Vascular EDS is uncommon, with inheritance almost always in an autosomal dominant manner, although the exact incidence and prevalence remain unknown. The clinical diagnosis of vascular EDS is characterized by four clinical criteria: easy bruising, thin skin with visible veins, characteristic facial features and the rupture of arteries, uterus or intestines. Unfortunately, it is often only recognized after a catastrophic complication.1,3 The diagnosis can be confirmed by culture of fibroblasts, which synthesize abnormal type III procollagen molecules, or identifying a mutation in the gene for type III procollagen, COL3A1, by sequencing. The COL3A1 gene provides instructions for making a component of type III collagen, which is found in such tissues as the skin, lungs, intestinal walls and walls of blood vessels. The resultant arterial and tissue fragility is responsible for the often catastrophic complications. Midsize arteries are most commonly involved, and arterial rupture is the most common cause of sudden death. Spontaneous arterial rupture has a peak incidence in the third or fourth decade of life, but it may occur earlier.3
Although no treatment is known or currently available, physician unfamiliarity with the disease may compromise care and lead to loss of life. Patients with vascular EDS should avoid trauma, elective surgery, arteriography and colonoscopy.

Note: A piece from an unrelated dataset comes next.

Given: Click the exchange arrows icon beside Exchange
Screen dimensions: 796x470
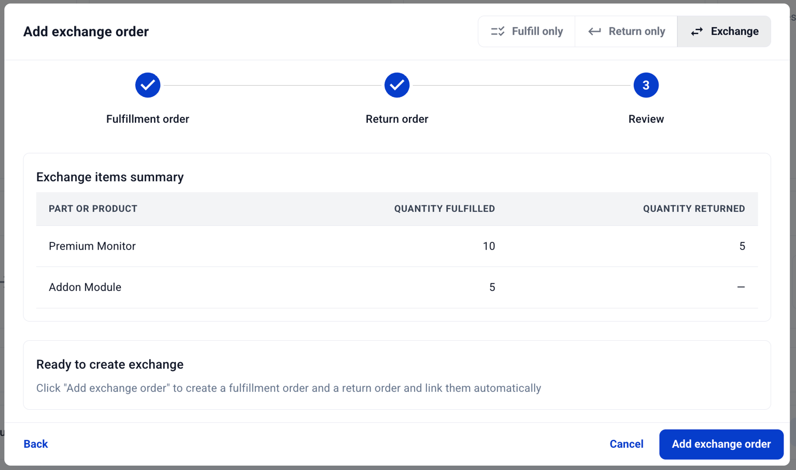Looking at the screenshot, I should (697, 31).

Also of note, intracranial aneurysms associated with vascular EDS should be considered in the differential diagnosis of cerebral vascular disorders and stroke in early childhood, and this may have been relevant given our patient’s family history.4
Vascular EDS is an uncommon, but important consideration, when one is evaluating a patient for diseases that affect the medium-caliber blood vessels (e.g., PAN), and SAM, a non-inflammatory arterial disease. Although systemic inflammation is generally seen in PAN but not SAM, both may have a similar appearance on an angiogram, with aneurysms, dissections, stenoses and occlusions. Histopathology is the gold standard for the diagnosis of SAM, which mainly affects intra-abdominal vasculature.5 Although a challenge, identifying vasculitis is particularly vital, because other vasculopathies discussed in this article won’t respond to treatment with corticosteroids and immunosuppressive agents.